Why is it innovative?

While other carbon projects may rely on estimates and inferences, the ATEC data infrastructure, based entirely on IoT data, provides accurate, up-to-date information on energy use and emissions saved by each house. As voluntary carbon markets have been criticized for the emergence of fake carbon credits, ATEC’s per-house telemetry is among the best ways to address that criticism.

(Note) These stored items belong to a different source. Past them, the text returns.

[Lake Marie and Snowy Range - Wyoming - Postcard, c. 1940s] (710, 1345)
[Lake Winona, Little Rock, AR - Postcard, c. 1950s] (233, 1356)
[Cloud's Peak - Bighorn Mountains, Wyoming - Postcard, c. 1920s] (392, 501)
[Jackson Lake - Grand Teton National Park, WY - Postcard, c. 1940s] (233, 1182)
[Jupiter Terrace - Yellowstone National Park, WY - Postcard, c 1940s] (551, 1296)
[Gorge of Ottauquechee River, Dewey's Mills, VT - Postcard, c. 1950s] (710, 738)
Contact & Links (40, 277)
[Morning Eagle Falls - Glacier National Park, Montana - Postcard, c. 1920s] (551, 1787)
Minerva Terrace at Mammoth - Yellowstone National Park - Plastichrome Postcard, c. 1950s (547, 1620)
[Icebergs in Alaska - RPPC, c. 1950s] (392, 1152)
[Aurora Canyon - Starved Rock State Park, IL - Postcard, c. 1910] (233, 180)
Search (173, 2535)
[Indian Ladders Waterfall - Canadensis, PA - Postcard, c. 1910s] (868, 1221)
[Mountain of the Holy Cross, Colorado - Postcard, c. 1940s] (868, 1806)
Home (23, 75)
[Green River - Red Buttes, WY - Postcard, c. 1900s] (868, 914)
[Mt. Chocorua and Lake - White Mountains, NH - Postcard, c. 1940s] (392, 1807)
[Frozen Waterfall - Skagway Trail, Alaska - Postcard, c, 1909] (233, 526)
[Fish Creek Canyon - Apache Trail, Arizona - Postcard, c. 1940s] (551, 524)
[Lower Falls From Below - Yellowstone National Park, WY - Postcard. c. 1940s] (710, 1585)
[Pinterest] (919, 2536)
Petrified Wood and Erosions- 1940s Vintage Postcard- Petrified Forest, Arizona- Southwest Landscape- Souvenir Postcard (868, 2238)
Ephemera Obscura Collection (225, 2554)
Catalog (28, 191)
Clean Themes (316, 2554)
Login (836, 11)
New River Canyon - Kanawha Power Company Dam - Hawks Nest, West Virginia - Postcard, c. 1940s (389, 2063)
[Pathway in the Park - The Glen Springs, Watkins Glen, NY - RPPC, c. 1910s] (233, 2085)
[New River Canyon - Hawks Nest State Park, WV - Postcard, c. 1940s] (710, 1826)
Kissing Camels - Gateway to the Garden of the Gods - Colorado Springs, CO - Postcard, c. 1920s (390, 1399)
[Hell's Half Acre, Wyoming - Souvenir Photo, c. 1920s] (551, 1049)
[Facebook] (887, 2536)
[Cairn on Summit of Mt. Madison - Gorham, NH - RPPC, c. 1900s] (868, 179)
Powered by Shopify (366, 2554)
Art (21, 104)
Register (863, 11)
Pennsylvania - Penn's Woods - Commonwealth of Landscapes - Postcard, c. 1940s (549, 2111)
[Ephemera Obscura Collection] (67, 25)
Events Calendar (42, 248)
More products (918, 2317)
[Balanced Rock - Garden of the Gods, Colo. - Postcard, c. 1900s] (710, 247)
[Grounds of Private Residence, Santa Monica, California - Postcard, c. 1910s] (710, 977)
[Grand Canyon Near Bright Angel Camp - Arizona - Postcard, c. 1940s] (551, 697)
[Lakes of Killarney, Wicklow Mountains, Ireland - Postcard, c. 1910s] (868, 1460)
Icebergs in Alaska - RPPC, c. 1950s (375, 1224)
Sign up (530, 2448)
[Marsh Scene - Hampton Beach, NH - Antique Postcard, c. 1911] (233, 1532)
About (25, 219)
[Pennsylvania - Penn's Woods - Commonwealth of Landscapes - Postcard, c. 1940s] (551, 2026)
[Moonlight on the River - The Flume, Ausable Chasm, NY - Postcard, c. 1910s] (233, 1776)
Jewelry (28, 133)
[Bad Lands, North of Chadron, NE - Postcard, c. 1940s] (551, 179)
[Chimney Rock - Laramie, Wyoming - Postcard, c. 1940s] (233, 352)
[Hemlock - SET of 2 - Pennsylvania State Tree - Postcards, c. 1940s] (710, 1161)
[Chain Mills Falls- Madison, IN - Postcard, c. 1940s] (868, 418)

Clean cooking solutions usually fail because those who need the cleanest stoves cannot afford them. The key to ATEC is that carbon savings can provide value, be properly verified, and subsidize the stove for the user.

What is its impact?

So far, ATEC has provided over 25,000 clean cooking devices in the Global South. In the GSMA collaboration alone, they added 4,754 eCook customers during the grant period ending in September 2023, bringing the total to over 6,000. They also reduced 1,705 tonnes of carbon emissions during the grant period and entered into a purchase agreement with the renewable energy company ENGIE to buy 11.5 million tonnes of carbon credits.

With the Series B funding, there will be a much larger effort to roll out up to 200,000 IoT cookstoves over the next three years in Bangladesh, Cambodia, Malawi, and Nepal, potentially changing the lives of one million people.

carbon credit mobile app
ATEC mobile app

What needs to improve?

There is no shortage of failed attempts in the clean cook space, where products either failed to gain adoption (households revert to traditional energy sources once subsidies end) or produced low-quality carbon credits. The proposition that combining an IoT-based solution with PAYG pricing overcomes both obstacles is reasonable; however, it remains to be seen whether it can succeed at this scale.

ATEC currently has most of its success stories in Cambodia and Bangladesh, while Malawi and Nepal are entirely new markets for it, each with different levels of grid reliability and customer financial behavior. Models that have worked successfully in Southeast Asia may not translate directly to success in Sub-Saharan Africa.

For their story to be affordable, it must sell credible carbon credits. If the voluntary carbon market shrinks further or buyers' willingness to pay declines, ATEC's business model will become increasingly difficult to sustain.